¿Dónde quedó la vela? Historia de un “fantasma”

Ese día fui a visitar a mi novia que acababa de volver de la Ciudad de México, estábamos sentados en la mesa de la cocina mientras ella revisaba unos discos que había comprado allá. Su mamá, obedeciendo a si hiperactividad, andaba de un lado a otro llevando ropa a la lavandería y haciendo no sé qué más, entre todo lo que andaba haciendo la señora encendió una vela que puso sobre un porta velas y la dejó sobre la estufa. Mientras estaba ahí sin hacer nada viendo como la señora iba y venía y mi ahora ex novia revisaba sus discos vi como un señor entró a la cocina y sin decir nada tomó la vela y la apagó, luego no me fijé que hizo ni cuando se fue, fue un acontecimiento que me hubiera parecido extraño, pero todo lo vi como en una película, como si yo no estuviera ahí, no tuve mucha oportunidad de pensar en lo ilógico que eso fue. Minutos mas tarde la señora reparó en el hecho que la vela ya no estaba, el porta velas estaba sobre la estufa, pero la vela no. Yo comenté que el señor había entrado y la había tomado, pero ella comentó que no había nadie en la casa, solía repetirme que yo tenía “algo extraño”. Buscamos la vela por los lugares cercanos a la estufa y terminamos encontrándola bajo la misma estufa.

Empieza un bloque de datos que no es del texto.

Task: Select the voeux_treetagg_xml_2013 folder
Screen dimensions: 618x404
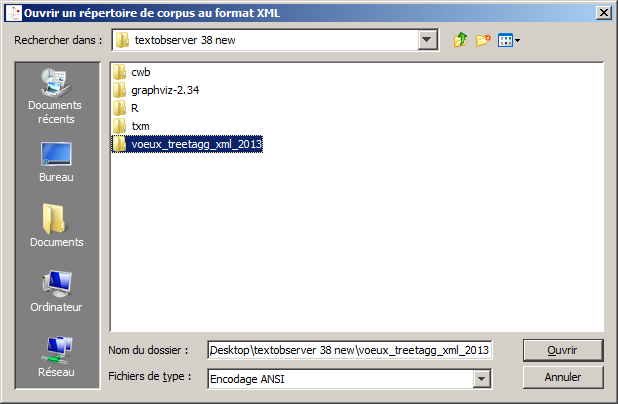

Fue una visión extraña, incluso los colores en el momento en que vi al señor eran pálidos, casi en blanco y negro, más allá de ese lapsus que bien puede atribuirse al cansancio o al aburrimiento, lo que me pareció más raro es que el porta velas estuviera en su lugar mientras la pura vela hubiera terminado bajo la estufa.